From the entries below, transcribe exactly the lines between the line holding "Given: Open more options for KDE Connect" and the line holding "750x1380 pixels.", inclusive; skip all other lines.

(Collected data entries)
-=-=-

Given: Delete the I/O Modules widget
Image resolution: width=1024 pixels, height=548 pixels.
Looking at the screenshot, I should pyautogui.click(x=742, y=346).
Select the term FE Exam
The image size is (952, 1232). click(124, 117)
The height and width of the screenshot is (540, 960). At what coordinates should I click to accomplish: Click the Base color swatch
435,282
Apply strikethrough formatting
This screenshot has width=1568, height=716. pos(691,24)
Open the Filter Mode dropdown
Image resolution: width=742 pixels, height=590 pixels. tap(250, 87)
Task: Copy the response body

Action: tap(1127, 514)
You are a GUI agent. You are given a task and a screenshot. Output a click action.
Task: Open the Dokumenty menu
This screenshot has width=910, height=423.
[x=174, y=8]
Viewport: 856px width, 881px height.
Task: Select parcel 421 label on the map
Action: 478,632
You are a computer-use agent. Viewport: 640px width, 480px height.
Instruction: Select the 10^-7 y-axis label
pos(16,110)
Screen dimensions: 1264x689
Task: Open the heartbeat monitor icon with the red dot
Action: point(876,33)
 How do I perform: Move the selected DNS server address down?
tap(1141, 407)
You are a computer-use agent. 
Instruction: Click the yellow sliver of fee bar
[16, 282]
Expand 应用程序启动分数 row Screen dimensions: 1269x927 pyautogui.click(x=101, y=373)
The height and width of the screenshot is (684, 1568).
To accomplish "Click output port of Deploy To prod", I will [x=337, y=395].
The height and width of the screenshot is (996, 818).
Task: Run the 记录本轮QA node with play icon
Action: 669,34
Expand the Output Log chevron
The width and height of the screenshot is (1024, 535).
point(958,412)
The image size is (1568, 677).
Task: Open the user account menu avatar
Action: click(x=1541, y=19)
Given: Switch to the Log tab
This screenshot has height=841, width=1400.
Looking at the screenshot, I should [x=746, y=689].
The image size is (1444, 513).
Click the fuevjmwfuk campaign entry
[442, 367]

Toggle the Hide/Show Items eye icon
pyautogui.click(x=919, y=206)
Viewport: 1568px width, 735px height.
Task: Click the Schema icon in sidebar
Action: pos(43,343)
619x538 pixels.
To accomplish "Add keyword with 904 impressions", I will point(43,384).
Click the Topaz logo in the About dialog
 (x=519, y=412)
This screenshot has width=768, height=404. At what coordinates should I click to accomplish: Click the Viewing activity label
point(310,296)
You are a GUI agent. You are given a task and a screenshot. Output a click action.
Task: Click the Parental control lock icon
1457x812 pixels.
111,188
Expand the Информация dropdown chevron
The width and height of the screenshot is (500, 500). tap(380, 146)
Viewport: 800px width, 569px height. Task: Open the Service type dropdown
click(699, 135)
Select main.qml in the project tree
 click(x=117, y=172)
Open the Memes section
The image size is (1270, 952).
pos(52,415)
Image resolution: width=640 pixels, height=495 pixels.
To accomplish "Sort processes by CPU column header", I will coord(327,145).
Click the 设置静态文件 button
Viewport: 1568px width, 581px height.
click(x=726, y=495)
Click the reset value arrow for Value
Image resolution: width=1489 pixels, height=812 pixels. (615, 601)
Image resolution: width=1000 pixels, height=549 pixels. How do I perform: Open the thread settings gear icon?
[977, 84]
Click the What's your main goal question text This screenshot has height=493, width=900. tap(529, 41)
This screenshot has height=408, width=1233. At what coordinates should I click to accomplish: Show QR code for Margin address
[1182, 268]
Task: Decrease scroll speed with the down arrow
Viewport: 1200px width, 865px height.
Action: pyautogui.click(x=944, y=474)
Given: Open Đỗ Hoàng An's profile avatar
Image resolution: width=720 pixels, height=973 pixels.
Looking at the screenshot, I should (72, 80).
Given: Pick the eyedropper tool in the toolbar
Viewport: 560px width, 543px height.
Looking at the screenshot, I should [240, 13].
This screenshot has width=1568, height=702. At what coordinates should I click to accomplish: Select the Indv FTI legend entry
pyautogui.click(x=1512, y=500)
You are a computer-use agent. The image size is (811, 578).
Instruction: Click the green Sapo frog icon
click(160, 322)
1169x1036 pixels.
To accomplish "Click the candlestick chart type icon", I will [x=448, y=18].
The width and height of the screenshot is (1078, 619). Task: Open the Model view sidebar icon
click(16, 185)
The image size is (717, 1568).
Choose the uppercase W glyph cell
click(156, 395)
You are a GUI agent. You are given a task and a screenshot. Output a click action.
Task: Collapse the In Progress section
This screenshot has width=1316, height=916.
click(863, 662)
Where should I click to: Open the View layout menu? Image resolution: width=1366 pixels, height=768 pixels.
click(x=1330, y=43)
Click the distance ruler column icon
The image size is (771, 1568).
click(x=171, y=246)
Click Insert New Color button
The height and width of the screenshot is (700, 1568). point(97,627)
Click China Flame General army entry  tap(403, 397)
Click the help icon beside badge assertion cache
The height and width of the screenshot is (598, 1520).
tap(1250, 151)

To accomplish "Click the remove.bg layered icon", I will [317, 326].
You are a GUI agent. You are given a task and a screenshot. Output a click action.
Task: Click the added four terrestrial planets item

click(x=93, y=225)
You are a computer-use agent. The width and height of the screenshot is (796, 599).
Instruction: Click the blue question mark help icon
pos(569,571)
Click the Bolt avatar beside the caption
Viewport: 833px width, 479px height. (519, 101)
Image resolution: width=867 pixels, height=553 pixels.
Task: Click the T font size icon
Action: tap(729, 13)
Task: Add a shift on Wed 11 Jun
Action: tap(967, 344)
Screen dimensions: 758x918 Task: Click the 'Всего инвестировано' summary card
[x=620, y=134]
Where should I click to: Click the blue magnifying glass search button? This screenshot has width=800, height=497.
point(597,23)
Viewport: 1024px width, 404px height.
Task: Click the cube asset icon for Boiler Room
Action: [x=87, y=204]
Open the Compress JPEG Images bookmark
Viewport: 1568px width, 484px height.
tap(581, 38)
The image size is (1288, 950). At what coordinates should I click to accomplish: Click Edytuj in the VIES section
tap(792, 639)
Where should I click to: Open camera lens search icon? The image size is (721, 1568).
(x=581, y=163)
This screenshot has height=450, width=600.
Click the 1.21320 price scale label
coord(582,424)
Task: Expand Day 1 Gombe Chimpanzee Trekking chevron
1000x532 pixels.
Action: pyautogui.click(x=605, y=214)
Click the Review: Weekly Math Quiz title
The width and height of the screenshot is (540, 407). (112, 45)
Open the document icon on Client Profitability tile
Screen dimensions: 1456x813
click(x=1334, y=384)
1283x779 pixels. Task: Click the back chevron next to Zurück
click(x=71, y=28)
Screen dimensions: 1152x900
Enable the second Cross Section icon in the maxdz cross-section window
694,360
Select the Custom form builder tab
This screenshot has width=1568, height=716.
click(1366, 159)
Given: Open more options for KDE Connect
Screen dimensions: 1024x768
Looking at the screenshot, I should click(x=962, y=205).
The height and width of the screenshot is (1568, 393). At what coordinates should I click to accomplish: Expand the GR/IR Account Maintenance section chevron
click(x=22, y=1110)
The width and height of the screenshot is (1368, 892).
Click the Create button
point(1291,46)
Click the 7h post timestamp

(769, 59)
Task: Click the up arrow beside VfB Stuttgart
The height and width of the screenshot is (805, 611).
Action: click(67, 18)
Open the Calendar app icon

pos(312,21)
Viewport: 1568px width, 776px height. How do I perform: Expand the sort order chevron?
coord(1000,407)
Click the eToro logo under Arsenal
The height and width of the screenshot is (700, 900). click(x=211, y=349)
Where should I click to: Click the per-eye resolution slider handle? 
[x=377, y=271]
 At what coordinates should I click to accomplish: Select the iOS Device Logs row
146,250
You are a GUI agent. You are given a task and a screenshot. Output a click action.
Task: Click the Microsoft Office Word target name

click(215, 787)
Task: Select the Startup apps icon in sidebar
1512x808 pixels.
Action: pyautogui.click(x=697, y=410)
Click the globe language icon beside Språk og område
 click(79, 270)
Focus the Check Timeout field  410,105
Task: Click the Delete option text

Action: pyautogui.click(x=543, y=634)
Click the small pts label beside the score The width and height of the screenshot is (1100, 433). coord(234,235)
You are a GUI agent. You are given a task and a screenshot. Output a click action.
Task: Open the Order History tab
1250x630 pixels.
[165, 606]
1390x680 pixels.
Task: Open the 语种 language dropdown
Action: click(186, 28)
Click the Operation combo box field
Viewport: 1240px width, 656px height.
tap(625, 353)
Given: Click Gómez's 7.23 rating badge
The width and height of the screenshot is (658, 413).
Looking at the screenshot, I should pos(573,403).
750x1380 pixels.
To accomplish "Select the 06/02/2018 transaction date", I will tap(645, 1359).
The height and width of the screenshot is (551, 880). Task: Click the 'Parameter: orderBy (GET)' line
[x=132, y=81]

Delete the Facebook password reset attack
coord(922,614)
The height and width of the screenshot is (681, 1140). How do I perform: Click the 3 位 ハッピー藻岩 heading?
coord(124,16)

-=-=-

ANSWER BELOW:
Given: Open more options for KDE Connect
Screen dimensions: 1024x768
Looking at the screenshot, I should click(x=962, y=205).
The height and width of the screenshot is (1568, 393). At what coordinates should I click to accomplish: Expand the GR/IR Account Maintenance section chevron
click(x=22, y=1110)
The width and height of the screenshot is (1368, 892).
Click the Create button
point(1291,46)
Click the 7h post timestamp

(769, 59)
Task: Click the up arrow beside VfB Stuttgart
The height and width of the screenshot is (805, 611).
Action: click(67, 18)
Open the Calendar app icon

pos(312,21)
Viewport: 1568px width, 776px height. How do I perform: Expand the sort order chevron?
coord(1000,407)
Click the eToro logo under Arsenal
The height and width of the screenshot is (700, 900). click(x=211, y=349)
Where should I click to: Click the per-eye resolution slider handle? 
[x=377, y=271]
 At what coordinates should I click to accomplish: Select the iOS Device Logs row
146,250
You are a GUI agent. You are given a task and a screenshot. Output a click action.
Task: Click the Microsoft Office Word target name

click(215, 787)
Task: Select the Startup apps icon in sidebar
1512x808 pixels.
Action: pyautogui.click(x=697, y=410)
Click the globe language icon beside Språk og område
 click(79, 270)
Focus the Check Timeout field  410,105
Task: Click the Delete option text

Action: pyautogui.click(x=543, y=634)
Click the small pts label beside the score The width and height of the screenshot is (1100, 433). coord(234,235)
You are a GUI agent. You are given a task and a screenshot. Output a click action.
Task: Open the Order History tab
1250x630 pixels.
[165, 606]
1390x680 pixels.
Task: Open the 语种 language dropdown
Action: click(186, 28)
Click the Operation combo box field
Viewport: 1240px width, 656px height.
tap(625, 353)
Given: Click Gómez's 7.23 rating badge
The width and height of the screenshot is (658, 413).
Looking at the screenshot, I should pos(573,403).
750x1380 pixels.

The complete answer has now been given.